Wanneer je de wei hier uit laat lekken, krijg je een romig, zacht cuajada-kaasje, cuajada drenada, qua textuur vergelijkbaar met mozarella, dat je vers kunt opdienen om koel weg te zetten om uit te harden. Dit is het basisrecept:
Verwarm de melk tot 40°, en laat haar afkoelen tot lichaamstemperatuur. Gebruik (alleen) wanneer de schapenmelk gepasteuriseerd is additioneel melkpoeder. Voeg dit toe wanneer de melk nog op het vuur staat en zorg ervoor dat het goed is opgelost voordat je verder gaat.
Neem de melk van het vuur en laat haar vijf minuten afkoelen. Voeg het stremsel toe. Laat de melk zonder deze te roeren twintig minuten bij kamertemperatuur staan, tot de cuajada voldoende gestremd is. Zet haar daarna direct in de koelkast.
Cuajada wordt tradtioneel in terracotta bekertjes opgediend.
De schapenhouderij in dit deel van Spanje dateert uit het derde millenium voor Christus, rond 220 voor Christus. De schapen worden in de bergen geweid, en iedere winter naar beschutte locaties aan de kust. De cuajada in de bergen gemaakt, ter plekke of in bo rdas, primitieve huisjes, om op markten in de vallei verkocht te worden.
In Baskenland werd de schapenmelk in berkenhouten kannen vervoerd, kaiku genaamd. In deze kaikuak (kaiju's) wordt de melk ook verwarmd - een herderstraditie - boven roodgloeiende stenen. De aroma's van het hete berkenhout drongen door in de melk en geven deze een karakteristiek, rokerig aroma, dat kizkilurrin wordt genoemd.

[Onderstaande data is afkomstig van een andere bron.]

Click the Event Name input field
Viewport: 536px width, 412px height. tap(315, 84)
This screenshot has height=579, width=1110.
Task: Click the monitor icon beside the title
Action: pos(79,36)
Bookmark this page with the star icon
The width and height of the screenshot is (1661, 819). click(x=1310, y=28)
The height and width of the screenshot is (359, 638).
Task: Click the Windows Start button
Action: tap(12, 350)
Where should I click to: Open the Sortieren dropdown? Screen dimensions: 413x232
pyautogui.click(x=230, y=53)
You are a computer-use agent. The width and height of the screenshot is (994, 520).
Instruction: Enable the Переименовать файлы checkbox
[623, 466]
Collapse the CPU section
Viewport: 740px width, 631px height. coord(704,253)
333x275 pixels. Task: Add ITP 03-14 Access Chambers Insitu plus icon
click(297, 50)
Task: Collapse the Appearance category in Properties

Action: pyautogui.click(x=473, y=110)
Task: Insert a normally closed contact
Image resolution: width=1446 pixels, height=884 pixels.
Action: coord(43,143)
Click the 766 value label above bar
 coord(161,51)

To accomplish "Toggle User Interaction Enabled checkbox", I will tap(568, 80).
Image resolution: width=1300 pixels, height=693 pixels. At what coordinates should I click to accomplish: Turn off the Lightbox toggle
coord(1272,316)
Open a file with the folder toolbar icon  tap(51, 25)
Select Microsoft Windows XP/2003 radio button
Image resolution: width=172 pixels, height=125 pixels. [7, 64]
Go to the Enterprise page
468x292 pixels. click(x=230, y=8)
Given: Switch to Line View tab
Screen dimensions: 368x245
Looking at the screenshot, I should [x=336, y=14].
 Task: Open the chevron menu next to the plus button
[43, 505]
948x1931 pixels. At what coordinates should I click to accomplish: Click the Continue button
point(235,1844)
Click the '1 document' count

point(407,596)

Deze primitieve methode met behulp van de houten kaiku wordt nauwelijks meer gebruikt, in plaats daarvan is gepasteuriseerde schapenmelk met dit rokerige aroma. In de Ultzama-vallei waar deze traditie ontstond, houdt men ieder jaar in juni de ambachtelijke bereiding van verse kaas in ere op de dag van de cuajada, en maken ambachtslieden kaiku's volgens de eeuwenoude traditie.
Vanuit Spanje is de bereidingswijze in de zestiende eeuw in de Nieuwe wereld terecht gekomen, en sindsdien ingebrugerd in vrijwel alle Latijns-Amerikaanse landen. Zoals in Equadot bijvoorbeeld, waar jaarlijks op het Festival del Queso, waar gestreden wordt om de grootste cuajada-kaas.